PROBLEM DETAILS :: Only the lines from the one with "The height and width of the screenshot is (490, 1322)." through the end of the material are wanted, copied exactly and with the pictures left out.

┄┄┄┄┄┄

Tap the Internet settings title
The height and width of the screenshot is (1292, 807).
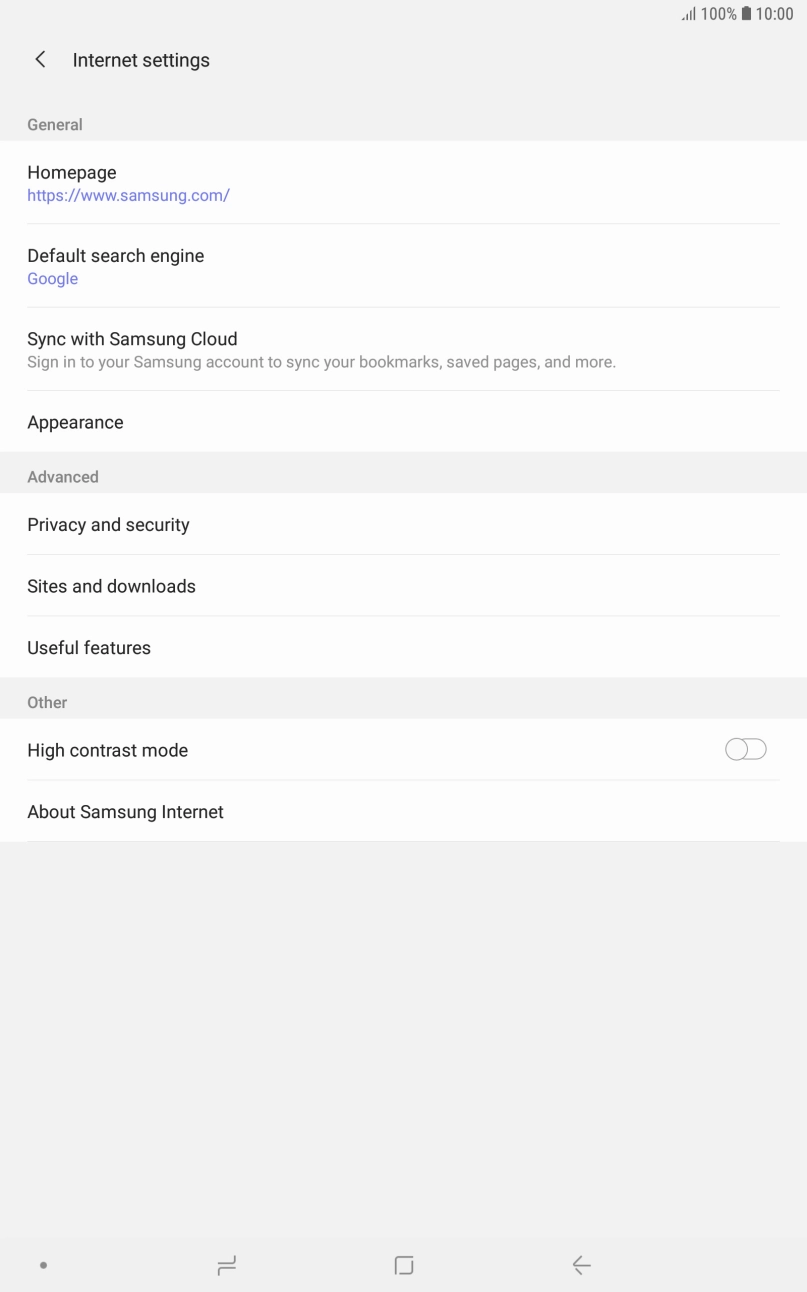click(x=141, y=60)
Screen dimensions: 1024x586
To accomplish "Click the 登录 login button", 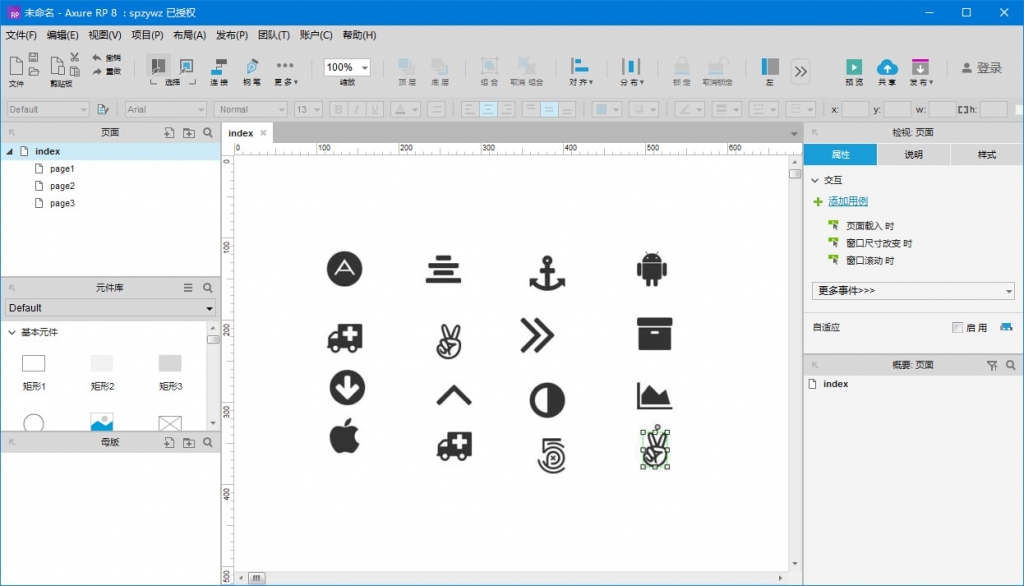I will tap(981, 68).
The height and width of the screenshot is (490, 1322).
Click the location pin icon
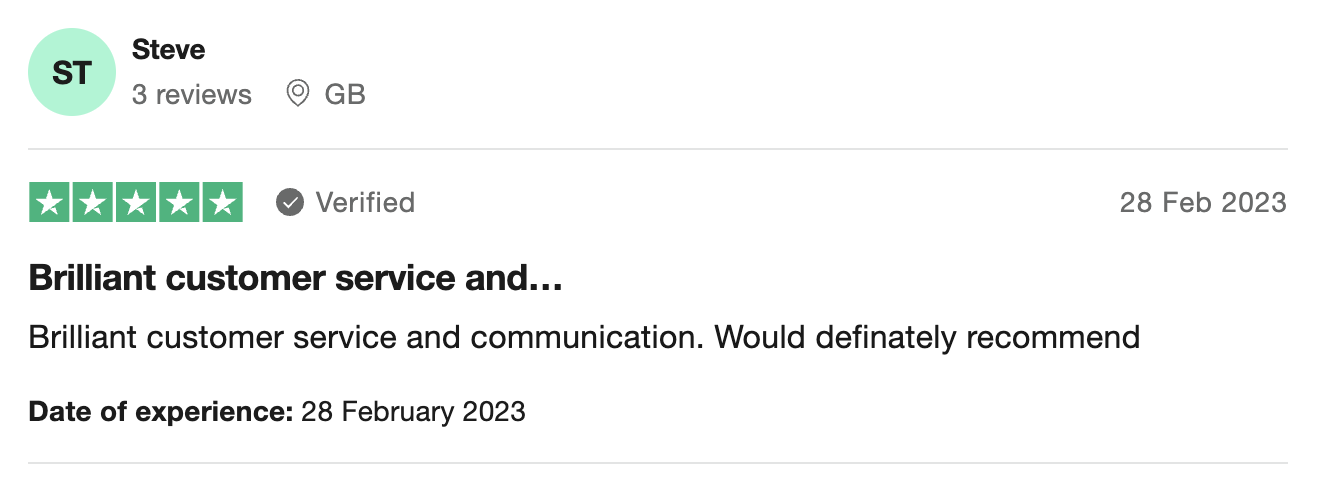click(x=297, y=94)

┄┄┄┄┄┄

RESULT ::
The height and width of the screenshot is (490, 1322).
Click the location pin icon
click(x=297, y=94)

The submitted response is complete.